User:Emily Jean Onufer
I am a new member of OpenWetWare!
- Emily Jean Onufer
- MIT 20.109
- MIT Address: 479 Commonwealth Ave. Boston, MA 02115
- Home Address: 2756 Ocean Shore Ave. VA Beach, VA 23451
- Hometown: Virginia Beach, VA
Feel free to email me: ejonufer [at] mit.edu
http://mit.edu/Public/ejonufer/Emily%20Jean%20Onufer/ is my resume on my Athena public which gives an overview of my accomplishments as a whole. Basically, I enjoy playing tennis for MIT and being involved in various leadership positions around campus. I love traveling, being outdoors, and learning anything new. I am also adore solving puzzles.
- 2006, Princess Anne High School International Bacc. Graduate
- Present, MIT student, Sophomore
- Infectious Diseases
- Cardiovascular Research
Module 3 Research Project
Did you know that in 2007 alone, 33.2 million people lived with AIDS? Of this number, 2.1 million died, including 330,000 children.
AIDS is now a pandemic, ravaging sub-Saharan Africa and retarding economic growth. Research has been done in a multitude of labs across the country concerning HIV, its deadly retrovirus.
Recent researchers have identified antibodies in the first loop (ECL1) of CCR5 of HIV exposed but uninfected individuals. This means that these antibodies could resist the HIV infection. It would be interesting to analyze and target the specific amino acid residues in this loop to determine which amino acids are involved in antibody binding to CCR5. Studies have been done that showed that amino acid substitutions in positions Alanine-95 and Alanine-96 increased antibody-peptide binding compared to that of the wild-type peptide Aspartate-95 and Phenylalanine-96.
Because of this research and that of others, we would like analyze the binding antibodies for key characteristics that would contribute to their binding affinity. We would then like to target these same residues of Aspartate-95 and Phenylalanine-96 to determine if other types of amino acids would increase the binding affinity. We would use site-directed mutagenesis to test to see how mutating these residues would affect antibody binding to CCR5. If we can determine the residues that bind antibodies most effectively, then we can more easily prevent an HIV-positive patient from becoming infected with AIDS.

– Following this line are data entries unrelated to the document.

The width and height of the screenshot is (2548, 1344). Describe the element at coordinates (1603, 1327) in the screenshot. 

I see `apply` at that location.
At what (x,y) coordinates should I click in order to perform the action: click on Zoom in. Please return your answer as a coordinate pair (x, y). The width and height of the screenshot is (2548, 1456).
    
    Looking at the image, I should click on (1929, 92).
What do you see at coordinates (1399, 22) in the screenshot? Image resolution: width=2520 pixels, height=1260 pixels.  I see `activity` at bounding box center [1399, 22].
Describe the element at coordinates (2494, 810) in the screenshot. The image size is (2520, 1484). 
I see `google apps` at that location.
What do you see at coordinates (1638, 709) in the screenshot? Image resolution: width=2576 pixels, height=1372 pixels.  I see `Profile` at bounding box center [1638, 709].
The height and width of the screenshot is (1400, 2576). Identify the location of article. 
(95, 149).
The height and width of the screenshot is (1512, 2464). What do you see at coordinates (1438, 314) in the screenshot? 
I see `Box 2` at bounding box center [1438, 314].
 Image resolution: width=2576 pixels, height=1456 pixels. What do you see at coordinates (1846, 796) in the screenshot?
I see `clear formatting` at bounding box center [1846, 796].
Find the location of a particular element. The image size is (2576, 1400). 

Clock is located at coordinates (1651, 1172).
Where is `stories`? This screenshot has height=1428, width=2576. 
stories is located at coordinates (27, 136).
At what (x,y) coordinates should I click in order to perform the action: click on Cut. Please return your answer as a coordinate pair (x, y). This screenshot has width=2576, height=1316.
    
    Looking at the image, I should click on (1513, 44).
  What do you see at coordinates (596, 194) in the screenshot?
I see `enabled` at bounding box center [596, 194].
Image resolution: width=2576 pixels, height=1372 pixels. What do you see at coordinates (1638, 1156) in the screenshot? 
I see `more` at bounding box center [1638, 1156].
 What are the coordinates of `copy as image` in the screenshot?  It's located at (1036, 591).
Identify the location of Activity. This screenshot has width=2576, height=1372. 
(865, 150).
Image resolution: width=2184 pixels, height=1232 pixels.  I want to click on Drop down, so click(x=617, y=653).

- Current Research in the Field and Sources of Information
Source: Pastori, et al. “Two amino acid substitutions within the first external loop of CCR5 induce human immunodeficiency virus-blocking antibodies in mice and chickens.” J Virol. 2008 Apr;82(8):4125-34. Epub 2008 Feb 6.
The CCR5 coreceptor is a seven-transmembrane-spanning receptor involved in chemokine signaling. With regards to our research project, it also is used as a viral coreceptor by HIV, and it presumably mediates the first contacts between HIV and target host cells in mucosal sites, as CCR5-tropic HIV strains are generally the first in pioneering new hosts. Earlier studies have found that antibodies to the first loop (ECL1) of CCR5 have been identified in HIV-exposed uninfected individuals and in HIV-positive nonprogressing subjects. Thus, these antibodies may confer resistance against HIV infection.
To define which amino acids are involved in antibody binding to CCR5, the authors of the journal performed a peptide-scanning assay and studied the immunogenicity of peptides in animal models. A panel of synthetic peptides spanning the CCR5-ECL1 region and displaying glycine or alanine substitutions was assayed for antibody binding with a pool of natural anti-CCR5 antibodies. They used mice and chickens to study the immunogenicity of mutagenized peptide. Structural characterization by NMR spectroscopy and molecular dynamics simulations were performed to better understand the structural and conformational features of the mutagenized peptide. Amino acid substitutions in positions Ala95 and Ala96 increased antibody-peptide binding compared to that of the wild-type peptide (Asp(95)-Phe(96)).
Strikingly, chicken antibodies to the Ala95-96 peptide specifically recognize human CCR5 molecules, downregulate receptors from lymphocytes, inhibit CCR5-dependent chemotaxis, and prevent infection by several R5 viruses, displaying 50% inhibitory concentrations of less than 3 ng/ml. NMR spectroscopy and molecular dynamics simulations proved the high flexibility of isolated epitopes and suggested that A(95)-A(96) substitutions determine a slightly higher tendency to generate helical conformations combined with a lower steric hindrance of the side chains in the peptides. These findings may be relevant to the induction of strong and efficient HIV-blocking antibodies.